**GIVEN PROBLEM**. Update the rows below by replacing "Back button" with "Return button" wherever it appears, leaving everything else unchanged.

Stored dataset items

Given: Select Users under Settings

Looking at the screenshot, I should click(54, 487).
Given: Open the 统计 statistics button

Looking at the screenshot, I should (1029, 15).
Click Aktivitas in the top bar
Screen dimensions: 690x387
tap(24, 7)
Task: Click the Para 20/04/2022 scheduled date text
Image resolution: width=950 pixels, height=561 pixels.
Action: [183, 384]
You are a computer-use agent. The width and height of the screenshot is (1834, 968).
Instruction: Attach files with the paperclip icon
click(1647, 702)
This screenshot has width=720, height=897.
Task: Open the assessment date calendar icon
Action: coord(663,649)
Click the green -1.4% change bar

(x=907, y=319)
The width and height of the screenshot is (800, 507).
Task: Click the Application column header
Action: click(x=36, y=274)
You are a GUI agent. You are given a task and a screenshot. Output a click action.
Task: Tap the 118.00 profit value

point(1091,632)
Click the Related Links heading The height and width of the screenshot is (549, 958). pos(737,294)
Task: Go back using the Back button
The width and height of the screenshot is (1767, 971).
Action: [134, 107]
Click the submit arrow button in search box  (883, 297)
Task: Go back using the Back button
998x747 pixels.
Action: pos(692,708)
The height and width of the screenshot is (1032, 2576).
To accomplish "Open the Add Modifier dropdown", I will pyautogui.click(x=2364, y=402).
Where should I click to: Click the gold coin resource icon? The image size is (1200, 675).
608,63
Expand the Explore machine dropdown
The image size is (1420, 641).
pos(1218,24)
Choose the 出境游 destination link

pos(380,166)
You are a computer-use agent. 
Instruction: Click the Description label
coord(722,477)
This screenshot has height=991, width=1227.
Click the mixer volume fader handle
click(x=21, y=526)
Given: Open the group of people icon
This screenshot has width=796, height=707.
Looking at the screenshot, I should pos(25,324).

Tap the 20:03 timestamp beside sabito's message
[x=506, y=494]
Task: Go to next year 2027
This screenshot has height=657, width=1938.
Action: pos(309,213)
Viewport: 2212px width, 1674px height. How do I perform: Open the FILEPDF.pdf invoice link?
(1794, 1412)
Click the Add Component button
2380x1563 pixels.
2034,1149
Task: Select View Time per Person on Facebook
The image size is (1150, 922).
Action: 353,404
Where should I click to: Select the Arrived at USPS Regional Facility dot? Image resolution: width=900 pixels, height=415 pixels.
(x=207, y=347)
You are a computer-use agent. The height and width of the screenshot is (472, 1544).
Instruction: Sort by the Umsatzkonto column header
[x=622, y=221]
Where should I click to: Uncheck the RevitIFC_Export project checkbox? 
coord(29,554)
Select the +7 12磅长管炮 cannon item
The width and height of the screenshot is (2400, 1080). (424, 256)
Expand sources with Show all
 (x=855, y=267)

**RESULT FOR THIS EXERCISE**.
Given: Select Users under Settings

Looking at the screenshot, I should click(54, 487).
Given: Open the 统计 statistics button

Looking at the screenshot, I should (1029, 15).
Click Aktivitas in the top bar
Screen dimensions: 690x387
tap(24, 7)
Task: Click the Para 20/04/2022 scheduled date text
Image resolution: width=950 pixels, height=561 pixels.
Action: [183, 384]
You are a computer-use agent. The width and height of the screenshot is (1834, 968).
Instruction: Attach files with the paperclip icon
click(1647, 702)
This screenshot has width=720, height=897.
Task: Open the assessment date calendar icon
Action: coord(663,649)
Click the green -1.4% change bar

(x=907, y=319)
The width and height of the screenshot is (800, 507).
Task: Click the Application column header
Action: click(x=36, y=274)
You are a GUI agent. You are given a task and a screenshot. Output a click action.
Task: Tap the 118.00 profit value

point(1091,632)
Click the Related Links heading The height and width of the screenshot is (549, 958). pos(737,294)
Task: Go back using the Return button
The width and height of the screenshot is (1767, 971).
Action: [134, 107]
Click the submit arrow button in search box  (883, 297)
Task: Go back using the Return button
998x747 pixels.
Action: pos(692,708)
The height and width of the screenshot is (1032, 2576).
To accomplish "Open the Add Modifier dropdown", I will pyautogui.click(x=2364, y=402).
Where should I click to: Click the gold coin resource icon? The image size is (1200, 675).
608,63
Expand the Explore machine dropdown
The image size is (1420, 641).
pos(1218,24)
Choose the 出境游 destination link

pos(380,166)
You are a computer-use agent. 
Instruction: Click the Description label
coord(722,477)
This screenshot has height=991, width=1227.
Click the mixer volume fader handle
click(x=21, y=526)
Given: Open the group of people icon
This screenshot has width=796, height=707.
Looking at the screenshot, I should pos(25,324).

Tap the 20:03 timestamp beside sabito's message
[x=506, y=494]
Task: Go to next year 2027
This screenshot has height=657, width=1938.
Action: pos(309,213)
Viewport: 2212px width, 1674px height. How do I perform: Open the FILEPDF.pdf invoice link?
(1794, 1412)
Click the Add Component button
2380x1563 pixels.
2034,1149
Task: Select View Time per Person on Facebook
The image size is (1150, 922).
Action: 353,404
Where should I click to: Select the Arrived at USPS Regional Facility dot? Image resolution: width=900 pixels, height=415 pixels.
(x=207, y=347)
You are a computer-use agent. The height and width of the screenshot is (472, 1544).
Instruction: Sort by the Umsatzkonto column header
[x=622, y=221]
Where should I click to: Uncheck the RevitIFC_Export project checkbox? 
coord(29,554)
Select the +7 12磅长管炮 cannon item
The width and height of the screenshot is (2400, 1080). (424, 256)
Expand sources with Show all
 (x=855, y=267)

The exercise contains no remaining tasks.